**Activity**
Please write the data out once more, exactly as it is given.

**Excerpted records**
=== Begin Enclosure ===

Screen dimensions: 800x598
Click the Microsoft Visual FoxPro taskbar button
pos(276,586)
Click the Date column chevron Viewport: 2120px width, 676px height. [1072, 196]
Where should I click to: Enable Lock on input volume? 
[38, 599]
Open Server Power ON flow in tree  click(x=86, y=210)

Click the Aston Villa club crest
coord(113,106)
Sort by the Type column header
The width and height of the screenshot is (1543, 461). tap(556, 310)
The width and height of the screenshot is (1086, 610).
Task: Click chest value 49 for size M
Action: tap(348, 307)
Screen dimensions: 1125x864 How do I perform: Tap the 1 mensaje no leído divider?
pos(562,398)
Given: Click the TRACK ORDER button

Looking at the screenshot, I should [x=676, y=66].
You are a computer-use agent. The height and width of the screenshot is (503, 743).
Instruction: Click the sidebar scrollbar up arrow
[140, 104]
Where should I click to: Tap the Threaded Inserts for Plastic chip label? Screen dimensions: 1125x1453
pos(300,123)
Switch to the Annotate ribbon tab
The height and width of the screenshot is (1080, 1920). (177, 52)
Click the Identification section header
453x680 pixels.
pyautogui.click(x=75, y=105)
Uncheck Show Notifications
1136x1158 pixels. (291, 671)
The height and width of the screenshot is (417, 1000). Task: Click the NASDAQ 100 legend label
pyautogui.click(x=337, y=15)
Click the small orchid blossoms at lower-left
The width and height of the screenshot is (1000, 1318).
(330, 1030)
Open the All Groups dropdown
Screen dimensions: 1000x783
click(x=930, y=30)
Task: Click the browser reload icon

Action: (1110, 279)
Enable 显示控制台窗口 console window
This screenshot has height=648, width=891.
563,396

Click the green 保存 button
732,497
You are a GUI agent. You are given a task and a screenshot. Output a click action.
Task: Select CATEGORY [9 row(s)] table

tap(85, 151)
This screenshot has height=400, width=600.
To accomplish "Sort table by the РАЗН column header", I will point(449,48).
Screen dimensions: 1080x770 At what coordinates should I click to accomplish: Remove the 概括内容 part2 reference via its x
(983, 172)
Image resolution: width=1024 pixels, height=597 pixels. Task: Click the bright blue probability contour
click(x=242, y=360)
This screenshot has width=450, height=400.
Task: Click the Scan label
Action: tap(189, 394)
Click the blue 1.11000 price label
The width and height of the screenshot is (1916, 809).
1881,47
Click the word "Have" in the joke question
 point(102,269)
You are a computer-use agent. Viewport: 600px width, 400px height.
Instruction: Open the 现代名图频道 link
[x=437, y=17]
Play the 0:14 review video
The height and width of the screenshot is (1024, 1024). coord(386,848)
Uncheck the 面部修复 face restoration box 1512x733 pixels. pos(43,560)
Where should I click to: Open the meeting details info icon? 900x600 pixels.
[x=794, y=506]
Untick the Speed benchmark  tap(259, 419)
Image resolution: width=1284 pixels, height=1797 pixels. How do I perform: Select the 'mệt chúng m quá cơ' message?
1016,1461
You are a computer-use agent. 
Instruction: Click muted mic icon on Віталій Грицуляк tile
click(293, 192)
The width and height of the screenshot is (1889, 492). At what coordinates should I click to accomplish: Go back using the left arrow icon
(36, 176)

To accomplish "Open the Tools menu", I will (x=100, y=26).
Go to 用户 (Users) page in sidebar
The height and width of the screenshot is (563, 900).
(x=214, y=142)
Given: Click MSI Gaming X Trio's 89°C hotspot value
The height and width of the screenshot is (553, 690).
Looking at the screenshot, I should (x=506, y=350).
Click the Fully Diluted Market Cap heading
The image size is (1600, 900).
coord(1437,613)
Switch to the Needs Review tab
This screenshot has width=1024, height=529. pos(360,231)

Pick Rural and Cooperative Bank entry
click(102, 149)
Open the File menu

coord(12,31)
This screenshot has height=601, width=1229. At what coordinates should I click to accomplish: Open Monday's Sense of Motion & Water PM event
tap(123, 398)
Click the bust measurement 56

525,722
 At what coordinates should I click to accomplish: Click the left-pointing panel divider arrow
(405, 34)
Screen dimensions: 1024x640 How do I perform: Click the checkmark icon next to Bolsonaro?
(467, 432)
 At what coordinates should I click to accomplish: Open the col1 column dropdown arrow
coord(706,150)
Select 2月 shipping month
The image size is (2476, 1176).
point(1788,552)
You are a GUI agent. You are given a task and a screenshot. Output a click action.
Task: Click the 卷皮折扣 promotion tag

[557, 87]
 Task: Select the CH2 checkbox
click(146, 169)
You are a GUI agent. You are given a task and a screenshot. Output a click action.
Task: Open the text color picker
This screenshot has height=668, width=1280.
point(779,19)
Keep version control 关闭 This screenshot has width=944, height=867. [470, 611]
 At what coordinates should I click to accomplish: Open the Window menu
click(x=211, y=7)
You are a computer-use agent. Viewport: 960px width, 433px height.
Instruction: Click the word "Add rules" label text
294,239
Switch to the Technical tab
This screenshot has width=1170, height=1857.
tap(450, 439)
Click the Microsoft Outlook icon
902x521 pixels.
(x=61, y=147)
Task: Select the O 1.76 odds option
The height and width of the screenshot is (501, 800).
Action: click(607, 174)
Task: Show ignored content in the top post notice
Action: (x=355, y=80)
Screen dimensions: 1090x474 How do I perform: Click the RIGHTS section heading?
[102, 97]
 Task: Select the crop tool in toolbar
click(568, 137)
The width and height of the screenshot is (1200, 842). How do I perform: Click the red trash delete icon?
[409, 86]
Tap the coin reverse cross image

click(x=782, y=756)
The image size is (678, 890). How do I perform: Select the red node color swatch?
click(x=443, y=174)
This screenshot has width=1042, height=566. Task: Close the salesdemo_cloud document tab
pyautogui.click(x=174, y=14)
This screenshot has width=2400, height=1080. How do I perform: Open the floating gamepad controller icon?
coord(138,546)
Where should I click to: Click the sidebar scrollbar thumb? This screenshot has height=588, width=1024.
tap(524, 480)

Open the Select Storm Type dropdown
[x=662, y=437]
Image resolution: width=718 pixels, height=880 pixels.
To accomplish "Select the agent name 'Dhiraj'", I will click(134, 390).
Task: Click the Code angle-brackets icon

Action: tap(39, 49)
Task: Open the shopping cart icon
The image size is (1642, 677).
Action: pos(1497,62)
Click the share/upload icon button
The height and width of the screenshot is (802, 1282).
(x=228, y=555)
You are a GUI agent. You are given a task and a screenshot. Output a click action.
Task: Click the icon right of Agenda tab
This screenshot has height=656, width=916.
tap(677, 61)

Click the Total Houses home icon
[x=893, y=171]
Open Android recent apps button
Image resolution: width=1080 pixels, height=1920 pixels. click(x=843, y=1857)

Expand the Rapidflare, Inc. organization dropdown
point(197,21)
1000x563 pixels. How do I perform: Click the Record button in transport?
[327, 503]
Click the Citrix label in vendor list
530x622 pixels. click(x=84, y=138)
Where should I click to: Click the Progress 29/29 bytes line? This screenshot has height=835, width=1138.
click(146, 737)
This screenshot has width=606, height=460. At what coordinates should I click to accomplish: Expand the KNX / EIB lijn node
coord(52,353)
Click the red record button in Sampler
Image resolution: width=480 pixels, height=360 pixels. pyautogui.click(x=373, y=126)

=== End Enclosure ===

**Written response**
Screen dimensions: 800x598
Click the Microsoft Visual FoxPro taskbar button
pos(276,586)
Click the Date column chevron Viewport: 2120px width, 676px height. [1072, 196]
Where should I click to: Enable Lock on input volume? 
[38, 599]
Open Server Power ON flow in tree  click(x=86, y=210)

Click the Aston Villa club crest
coord(113,106)
Sort by the Type column header
The width and height of the screenshot is (1543, 461). tap(556, 310)
The width and height of the screenshot is (1086, 610).
Task: Click chest value 49 for size M
Action: tap(348, 307)
Screen dimensions: 1125x864 How do I perform: Tap the 1 mensaje no leído divider?
pos(562,398)
Given: Click the TRACK ORDER button

Looking at the screenshot, I should [x=676, y=66].
You are a computer-use agent. The height and width of the screenshot is (503, 743).
Instruction: Click the sidebar scrollbar up arrow
[140, 104]
Where should I click to: Tap the Threaded Inserts for Plastic chip label? Screen dimensions: 1125x1453
pos(300,123)
Switch to the Annotate ribbon tab
The height and width of the screenshot is (1080, 1920). (177, 52)
Click the Identification section header
453x680 pixels.
pyautogui.click(x=75, y=105)
Uncheck Show Notifications
1136x1158 pixels. (291, 671)
The height and width of the screenshot is (417, 1000). Task: Click the NASDAQ 100 legend label
pyautogui.click(x=337, y=15)
Click the small orchid blossoms at lower-left
The width and height of the screenshot is (1000, 1318).
(330, 1030)
Open the All Groups dropdown
Screen dimensions: 1000x783
click(x=930, y=30)
Task: Click the browser reload icon

Action: (1110, 279)
Enable 显示控制台窗口 console window
This screenshot has height=648, width=891.
563,396

Click the green 保存 button
732,497
You are a GUI agent. You are given a task and a screenshot. Output a click action.
Task: Select CATEGORY [9 row(s)] table

tap(85, 151)
This screenshot has height=400, width=600.
To accomplish "Sort table by the РАЗН column header", I will point(449,48).
Screen dimensions: 1080x770 At what coordinates should I click to accomplish: Remove the 概括内容 part2 reference via its x
(983, 172)
Image resolution: width=1024 pixels, height=597 pixels. Task: Click the bright blue probability contour
click(x=242, y=360)
This screenshot has width=450, height=400.
Task: Click the Scan label
Action: tap(189, 394)
Click the blue 1.11000 price label
The width and height of the screenshot is (1916, 809).
1881,47
Click the word "Have" in the joke question
 point(102,269)
You are a computer-use agent. Viewport: 600px width, 400px height.
Instruction: Open the 现代名图频道 link
[x=437, y=17]
Play the 0:14 review video
The height and width of the screenshot is (1024, 1024). coord(386,848)
Uncheck the 面部修复 face restoration box 1512x733 pixels. pos(43,560)
Where should I click to: Open the meeting details info icon? 900x600 pixels.
[x=794, y=506]
Untick the Speed benchmark  tap(259, 419)
Image resolution: width=1284 pixels, height=1797 pixels. How do I perform: Select the 'mệt chúng m quá cơ' message?
1016,1461
You are a computer-use agent. 
Instruction: Click muted mic icon on Віталій Грицуляк tile
click(293, 192)
The width and height of the screenshot is (1889, 492). At what coordinates should I click to accomplish: Go back using the left arrow icon
(36, 176)

To accomplish "Open the Tools menu", I will (x=100, y=26).
Go to 用户 (Users) page in sidebar
The height and width of the screenshot is (563, 900).
(x=214, y=142)
Given: Click MSI Gaming X Trio's 89°C hotspot value
The height and width of the screenshot is (553, 690).
Looking at the screenshot, I should (x=506, y=350).
Click the Fully Diluted Market Cap heading
The image size is (1600, 900).
coord(1437,613)
Switch to the Needs Review tab
This screenshot has width=1024, height=529. pos(360,231)

Pick Rural and Cooperative Bank entry
click(102, 149)
Open the File menu

coord(12,31)
This screenshot has height=601, width=1229. At what coordinates should I click to accomplish: Open Monday's Sense of Motion & Water PM event
tap(123, 398)
Click the bust measurement 56

525,722
 At what coordinates should I click to accomplish: Click the left-pointing panel divider arrow
(405, 34)
Screen dimensions: 1024x640 How do I perform: Click the checkmark icon next to Bolsonaro?
(467, 432)
 At what coordinates should I click to accomplish: Open the col1 column dropdown arrow
coord(706,150)
Select 2月 shipping month
The image size is (2476, 1176).
point(1788,552)
You are a GUI agent. You are given a task and a screenshot. Output a click action.
Task: Click the 卷皮折扣 promotion tag

[557, 87]
 Task: Select the CH2 checkbox
click(146, 169)
You are a GUI agent. You are given a task and a screenshot. Output a click action.
Task: Open the text color picker
This screenshot has height=668, width=1280.
point(779,19)
Keep version control 关闭 This screenshot has width=944, height=867. [470, 611]
 At what coordinates should I click to accomplish: Open the Window menu
click(x=211, y=7)
You are a computer-use agent. Viewport: 960px width, 433px height.
Instruction: Click the word "Add rules" label text
294,239
Switch to the Technical tab
This screenshot has width=1170, height=1857.
tap(450, 439)
Click the Microsoft Outlook icon
902x521 pixels.
(x=61, y=147)
Task: Select the O 1.76 odds option
The height and width of the screenshot is (501, 800).
Action: click(607, 174)
Task: Show ignored content in the top post notice
Action: (x=355, y=80)
Screen dimensions: 1090x474 How do I perform: Click the RIGHTS section heading?
[102, 97]
 Task: Select the crop tool in toolbar
click(568, 137)
The width and height of the screenshot is (1200, 842). How do I perform: Click the red trash delete icon?
[409, 86]
Tap the coin reverse cross image

click(x=782, y=756)
The image size is (678, 890). How do I perform: Select the red node color swatch?
click(x=443, y=174)
This screenshot has width=1042, height=566. Task: Close the salesdemo_cloud document tab
pyautogui.click(x=174, y=14)
This screenshot has width=2400, height=1080. How do I perform: Open the floating gamepad controller icon?
coord(138,546)
Where should I click to: Click the sidebar scrollbar thumb? This screenshot has height=588, width=1024.
tap(524, 480)

Open the Select Storm Type dropdown
[x=662, y=437]
Image resolution: width=718 pixels, height=880 pixels.
To accomplish "Select the agent name 'Dhiraj'", I will click(134, 390).
Task: Click the Code angle-brackets icon

Action: tap(39, 49)
Task: Open the shopping cart icon
The image size is (1642, 677).
Action: pos(1497,62)
Click the share/upload icon button
The height and width of the screenshot is (802, 1282).
(x=228, y=555)
You are a GUI agent. You are given a task and a screenshot. Output a click action.
Task: Click the icon right of Agenda tab
This screenshot has height=656, width=916.
tap(677, 61)

Click the Total Houses home icon
[x=893, y=171]
Open Android recent apps button
Image resolution: width=1080 pixels, height=1920 pixels. click(x=843, y=1857)

Expand the Rapidflare, Inc. organization dropdown
point(197,21)
1000x563 pixels. How do I perform: Click the Record button in transport?
[327, 503]
Click the Citrix label in vendor list
530x622 pixels. click(x=84, y=138)
Where should I click to: Click the Progress 29/29 bytes line? This screenshot has height=835, width=1138.
click(146, 737)
This screenshot has width=606, height=460. At what coordinates should I click to accomplish: Expand the KNX / EIB lijn node
coord(52,353)
Click the red record button in Sampler
Image resolution: width=480 pixels, height=360 pixels. pyautogui.click(x=373, y=126)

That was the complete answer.